All upper case, caps were just bigger than the others.

Stayed with that until I left High School. Was making some point or other, or was just a PITA.



At the time handwriting was being taught in school, elbow problems (complications from hemophilia) made handwriting quite painful, so I was using a (silent, electronic) typewriter for in-class assignments.

Needless to say, typing handwriting assignments does nothing to improve handwriting!

Nearly forty years later, I still haven't learned to write in cursive, and my lower-case printing is either illegible or painstakingly slow. So, with the exception of single-character mathematical variable names, upper-and-small-caps it is.


I think a lot of students who grew up with ballpoints reached a similar conclusion. I knew a few and from time to time have used the strategy when legibility is required.

Cursive was developed to work with traditional pens, and it really does not flow well on a ballpoint. But the school systems, of course, never made such a distinction.


Totally.

I remember just quitting. 26 alphas + numbers and punctuation, and that's gonna be IT.

One counter argument was legal signature requirements. Had a parent from city hall clear the law up for me.

Was loaded for bear, and my little school really opposed not writing cursive. I remember a few of us, almost all boys going down the road.

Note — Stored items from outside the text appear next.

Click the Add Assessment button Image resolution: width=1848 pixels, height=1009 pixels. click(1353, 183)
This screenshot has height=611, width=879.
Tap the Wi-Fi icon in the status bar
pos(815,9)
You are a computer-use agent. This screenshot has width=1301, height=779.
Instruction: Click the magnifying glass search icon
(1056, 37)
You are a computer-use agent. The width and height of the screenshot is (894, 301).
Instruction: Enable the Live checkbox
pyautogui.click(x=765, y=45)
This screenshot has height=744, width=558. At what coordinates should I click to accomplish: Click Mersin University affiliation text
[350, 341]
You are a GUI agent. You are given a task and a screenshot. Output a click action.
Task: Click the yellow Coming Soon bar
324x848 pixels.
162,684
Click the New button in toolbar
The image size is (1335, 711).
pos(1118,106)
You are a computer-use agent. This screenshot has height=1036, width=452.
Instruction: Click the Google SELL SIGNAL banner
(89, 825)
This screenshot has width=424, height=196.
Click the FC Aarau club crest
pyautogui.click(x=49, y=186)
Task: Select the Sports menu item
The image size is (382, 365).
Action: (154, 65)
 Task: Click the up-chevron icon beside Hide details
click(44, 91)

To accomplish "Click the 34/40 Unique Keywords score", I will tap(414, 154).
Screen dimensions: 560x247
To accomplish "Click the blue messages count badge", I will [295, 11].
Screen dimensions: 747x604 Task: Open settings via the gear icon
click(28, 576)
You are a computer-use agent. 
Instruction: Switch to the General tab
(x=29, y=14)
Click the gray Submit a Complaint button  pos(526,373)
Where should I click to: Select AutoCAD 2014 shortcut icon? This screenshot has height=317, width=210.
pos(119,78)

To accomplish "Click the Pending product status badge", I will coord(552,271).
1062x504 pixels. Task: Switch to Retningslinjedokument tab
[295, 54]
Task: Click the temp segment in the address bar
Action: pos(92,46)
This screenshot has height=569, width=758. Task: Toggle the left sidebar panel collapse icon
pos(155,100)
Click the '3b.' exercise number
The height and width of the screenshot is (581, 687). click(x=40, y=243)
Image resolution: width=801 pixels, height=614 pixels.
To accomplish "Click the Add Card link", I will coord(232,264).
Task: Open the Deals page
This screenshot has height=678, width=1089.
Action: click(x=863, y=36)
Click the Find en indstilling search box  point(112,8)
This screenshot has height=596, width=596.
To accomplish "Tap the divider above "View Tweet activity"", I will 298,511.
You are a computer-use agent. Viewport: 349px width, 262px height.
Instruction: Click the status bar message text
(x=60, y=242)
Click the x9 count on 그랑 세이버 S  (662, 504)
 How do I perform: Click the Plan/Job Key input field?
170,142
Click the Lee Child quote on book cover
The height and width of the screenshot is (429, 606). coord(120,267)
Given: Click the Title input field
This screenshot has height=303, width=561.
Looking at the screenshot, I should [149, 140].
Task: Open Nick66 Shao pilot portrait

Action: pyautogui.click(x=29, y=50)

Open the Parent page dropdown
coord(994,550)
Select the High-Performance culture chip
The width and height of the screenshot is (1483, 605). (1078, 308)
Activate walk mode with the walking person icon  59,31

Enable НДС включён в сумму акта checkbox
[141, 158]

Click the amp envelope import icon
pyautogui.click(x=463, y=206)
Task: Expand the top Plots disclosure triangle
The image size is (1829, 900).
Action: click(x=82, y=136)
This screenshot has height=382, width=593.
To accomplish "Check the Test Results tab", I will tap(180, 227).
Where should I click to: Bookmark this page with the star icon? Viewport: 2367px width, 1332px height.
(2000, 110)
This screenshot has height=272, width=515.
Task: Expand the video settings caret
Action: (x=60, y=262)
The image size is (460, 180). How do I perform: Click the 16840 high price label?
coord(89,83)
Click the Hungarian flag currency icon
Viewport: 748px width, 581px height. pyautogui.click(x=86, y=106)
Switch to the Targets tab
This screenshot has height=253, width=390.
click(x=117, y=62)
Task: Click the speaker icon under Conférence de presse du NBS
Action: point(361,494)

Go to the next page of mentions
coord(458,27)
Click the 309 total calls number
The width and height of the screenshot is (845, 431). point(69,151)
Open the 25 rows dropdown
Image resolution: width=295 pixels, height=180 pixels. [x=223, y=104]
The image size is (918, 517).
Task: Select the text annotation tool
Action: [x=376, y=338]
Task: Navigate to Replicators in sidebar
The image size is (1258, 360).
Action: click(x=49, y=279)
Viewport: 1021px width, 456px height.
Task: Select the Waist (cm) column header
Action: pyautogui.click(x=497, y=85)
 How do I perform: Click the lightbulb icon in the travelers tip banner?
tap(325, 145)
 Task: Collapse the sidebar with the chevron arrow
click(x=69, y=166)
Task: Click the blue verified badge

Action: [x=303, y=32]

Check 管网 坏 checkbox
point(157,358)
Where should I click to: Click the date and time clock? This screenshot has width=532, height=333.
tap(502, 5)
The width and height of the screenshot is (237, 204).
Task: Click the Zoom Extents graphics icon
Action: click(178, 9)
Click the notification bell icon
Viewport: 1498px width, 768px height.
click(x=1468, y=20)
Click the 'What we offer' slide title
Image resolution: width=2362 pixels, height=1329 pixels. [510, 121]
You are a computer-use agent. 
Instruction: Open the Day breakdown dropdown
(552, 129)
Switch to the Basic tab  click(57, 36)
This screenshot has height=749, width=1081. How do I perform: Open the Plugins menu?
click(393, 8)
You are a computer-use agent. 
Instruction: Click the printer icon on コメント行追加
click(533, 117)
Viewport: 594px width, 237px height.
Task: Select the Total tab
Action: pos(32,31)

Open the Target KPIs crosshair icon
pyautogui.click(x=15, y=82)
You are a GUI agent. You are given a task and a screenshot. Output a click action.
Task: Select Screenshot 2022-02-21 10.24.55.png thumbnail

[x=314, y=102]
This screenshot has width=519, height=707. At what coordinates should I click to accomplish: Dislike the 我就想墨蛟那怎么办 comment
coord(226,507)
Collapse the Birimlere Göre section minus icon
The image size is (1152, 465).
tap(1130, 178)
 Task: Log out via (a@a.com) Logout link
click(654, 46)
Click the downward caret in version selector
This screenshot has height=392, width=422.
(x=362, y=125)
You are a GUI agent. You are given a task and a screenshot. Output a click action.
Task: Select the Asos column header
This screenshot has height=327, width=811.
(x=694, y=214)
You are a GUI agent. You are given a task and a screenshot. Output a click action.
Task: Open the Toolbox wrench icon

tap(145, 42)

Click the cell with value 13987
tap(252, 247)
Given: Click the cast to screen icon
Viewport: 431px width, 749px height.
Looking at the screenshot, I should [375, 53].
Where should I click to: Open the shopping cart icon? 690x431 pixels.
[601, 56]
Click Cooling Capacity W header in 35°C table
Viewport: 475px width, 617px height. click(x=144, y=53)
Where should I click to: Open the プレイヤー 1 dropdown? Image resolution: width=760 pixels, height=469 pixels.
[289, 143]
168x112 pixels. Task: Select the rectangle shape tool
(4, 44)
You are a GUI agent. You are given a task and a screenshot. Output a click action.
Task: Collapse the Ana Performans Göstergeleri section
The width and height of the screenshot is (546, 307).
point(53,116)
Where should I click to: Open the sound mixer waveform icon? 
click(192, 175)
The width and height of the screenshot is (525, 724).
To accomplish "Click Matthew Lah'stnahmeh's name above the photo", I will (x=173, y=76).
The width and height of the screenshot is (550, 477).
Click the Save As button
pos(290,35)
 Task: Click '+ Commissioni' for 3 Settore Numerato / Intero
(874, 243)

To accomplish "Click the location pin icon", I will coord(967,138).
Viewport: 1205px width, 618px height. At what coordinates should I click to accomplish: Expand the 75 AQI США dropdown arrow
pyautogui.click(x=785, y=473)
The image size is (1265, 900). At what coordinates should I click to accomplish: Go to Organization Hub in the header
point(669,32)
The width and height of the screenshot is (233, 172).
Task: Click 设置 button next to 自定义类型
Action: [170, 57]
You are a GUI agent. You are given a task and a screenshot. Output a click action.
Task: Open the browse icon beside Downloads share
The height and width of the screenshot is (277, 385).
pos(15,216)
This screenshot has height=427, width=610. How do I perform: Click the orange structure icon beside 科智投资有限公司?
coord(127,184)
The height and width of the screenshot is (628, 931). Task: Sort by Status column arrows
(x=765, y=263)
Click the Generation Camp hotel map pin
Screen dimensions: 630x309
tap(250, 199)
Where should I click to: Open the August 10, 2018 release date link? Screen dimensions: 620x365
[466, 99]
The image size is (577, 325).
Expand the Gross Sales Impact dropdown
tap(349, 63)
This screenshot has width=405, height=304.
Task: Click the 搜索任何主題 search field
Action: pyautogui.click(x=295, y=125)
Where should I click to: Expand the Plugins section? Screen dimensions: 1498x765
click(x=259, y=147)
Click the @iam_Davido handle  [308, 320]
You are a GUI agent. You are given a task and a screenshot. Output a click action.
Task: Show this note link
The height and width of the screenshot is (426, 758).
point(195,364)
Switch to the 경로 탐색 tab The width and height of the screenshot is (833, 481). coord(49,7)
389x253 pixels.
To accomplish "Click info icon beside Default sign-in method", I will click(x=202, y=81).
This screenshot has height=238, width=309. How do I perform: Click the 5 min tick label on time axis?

Interestingly quite a few girls ended up with a sort of print-script we see in cutsie fonts today. Went totally without comment!


"Cursive" means slanted. "Current" means joined-up (from the french "courant", literally "running"). Not all cursives are current - Chancery cursive, for instance - and most recent schoolroom current writing isn't cursive.


That may be what it means in a technical sense, but what most of us Americans were taught in elementary school was joined-up writing that was presented to us as "cursive," the only (and obviously much more sophisticated) alternative to "print".


That was my experience exactly.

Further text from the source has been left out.